Exercise data:
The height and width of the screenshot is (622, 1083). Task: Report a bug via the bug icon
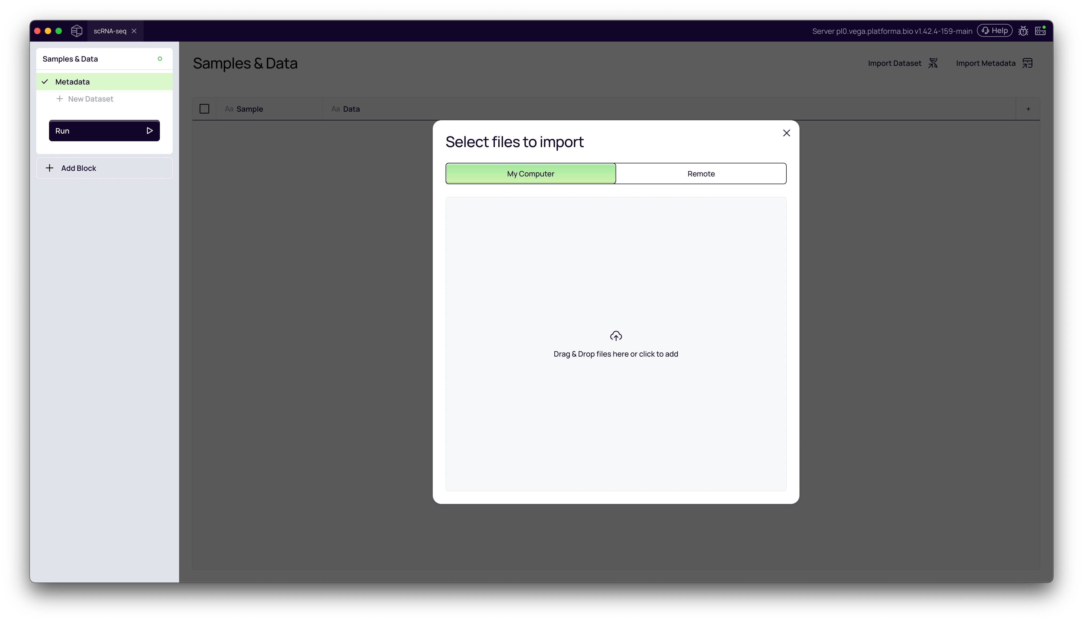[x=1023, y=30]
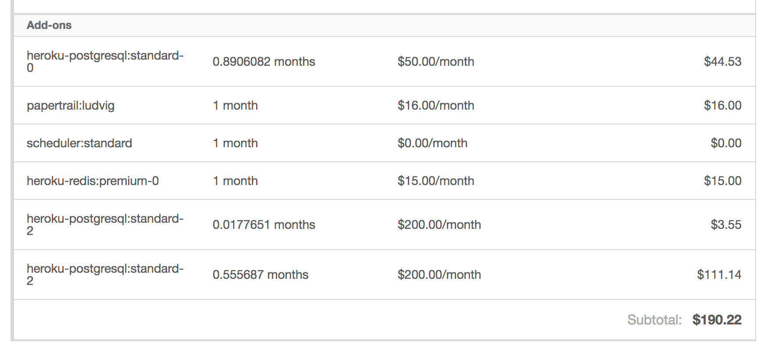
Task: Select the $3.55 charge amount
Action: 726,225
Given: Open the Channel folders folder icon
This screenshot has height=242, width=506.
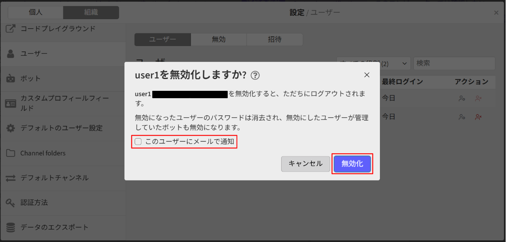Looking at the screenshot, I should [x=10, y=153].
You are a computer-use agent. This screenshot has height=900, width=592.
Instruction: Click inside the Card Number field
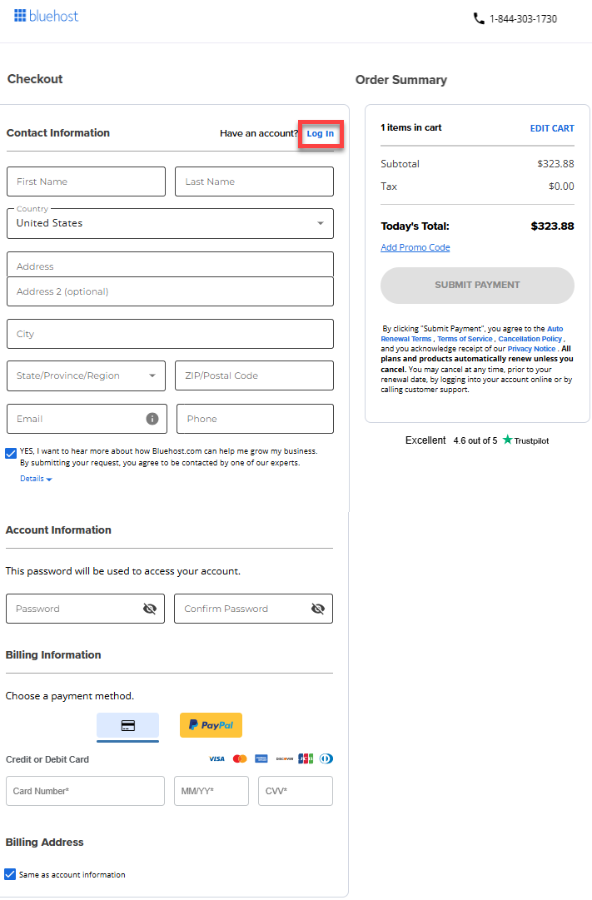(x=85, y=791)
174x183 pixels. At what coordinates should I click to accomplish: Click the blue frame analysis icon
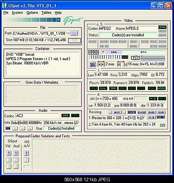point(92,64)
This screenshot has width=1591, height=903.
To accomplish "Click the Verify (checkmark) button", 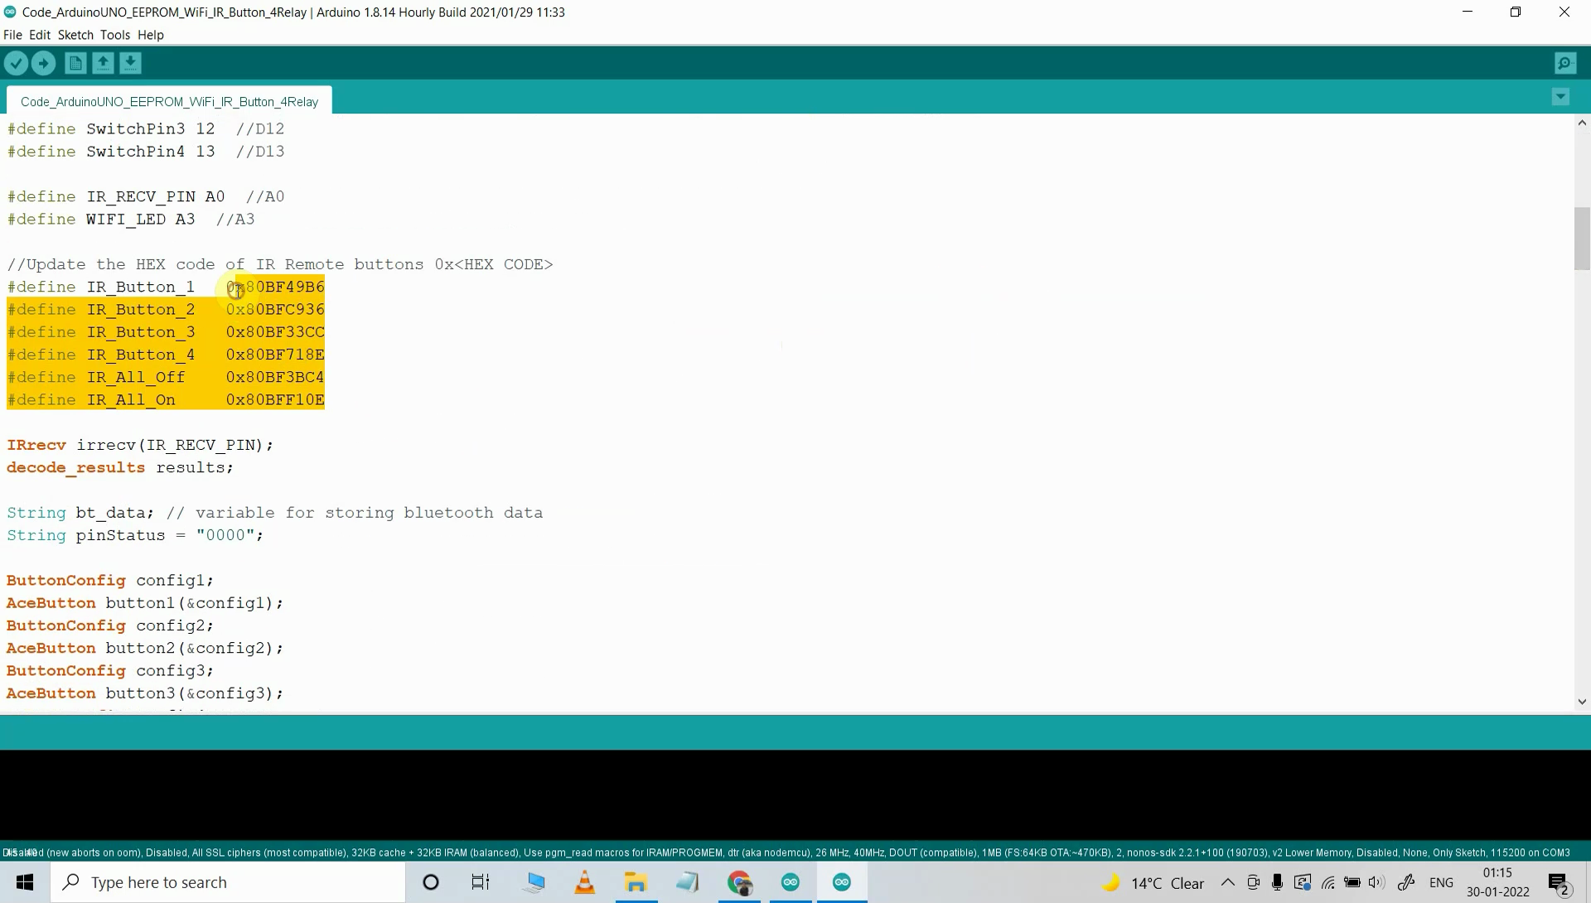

---

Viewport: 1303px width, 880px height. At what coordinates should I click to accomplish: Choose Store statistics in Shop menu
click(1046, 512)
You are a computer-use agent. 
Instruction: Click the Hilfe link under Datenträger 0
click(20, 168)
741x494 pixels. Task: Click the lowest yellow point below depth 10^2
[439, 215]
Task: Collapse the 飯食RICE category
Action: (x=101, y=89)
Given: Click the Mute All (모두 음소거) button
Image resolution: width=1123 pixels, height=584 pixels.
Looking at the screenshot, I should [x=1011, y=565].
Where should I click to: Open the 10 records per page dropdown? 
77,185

Stated exercise: Arrange the data as a numbered list, starting with the line that contains "The height and" and going on through the line that contains "the Verify (checkmark)", and leave out blank lines and the pictures.

The answer:
1. The height and width of the screenshot is (622, 1083). Task: Report a bug via the bug icon
2. [x=1023, y=30]
3. Task: Select the $3.55 charge amount
4. Action: 726,225
5. Given: Open the Channel folders folder icon
6. This screenshot has height=242, width=506.
7. Looking at the screenshot, I should [x=10, y=153].
8. You are a computer-use agent. This screenshot has height=900, width=592.
9. Instruction: Click inside the Card Number field
10. (x=85, y=791)
11. 174x183 pixels. At what coordinates should I click to accomplish: Click the blue frame analysis icon
12. point(92,64)
13. This screenshot has width=1591, height=903.
14. To accomplish "Click the Verify (checkmark) button", 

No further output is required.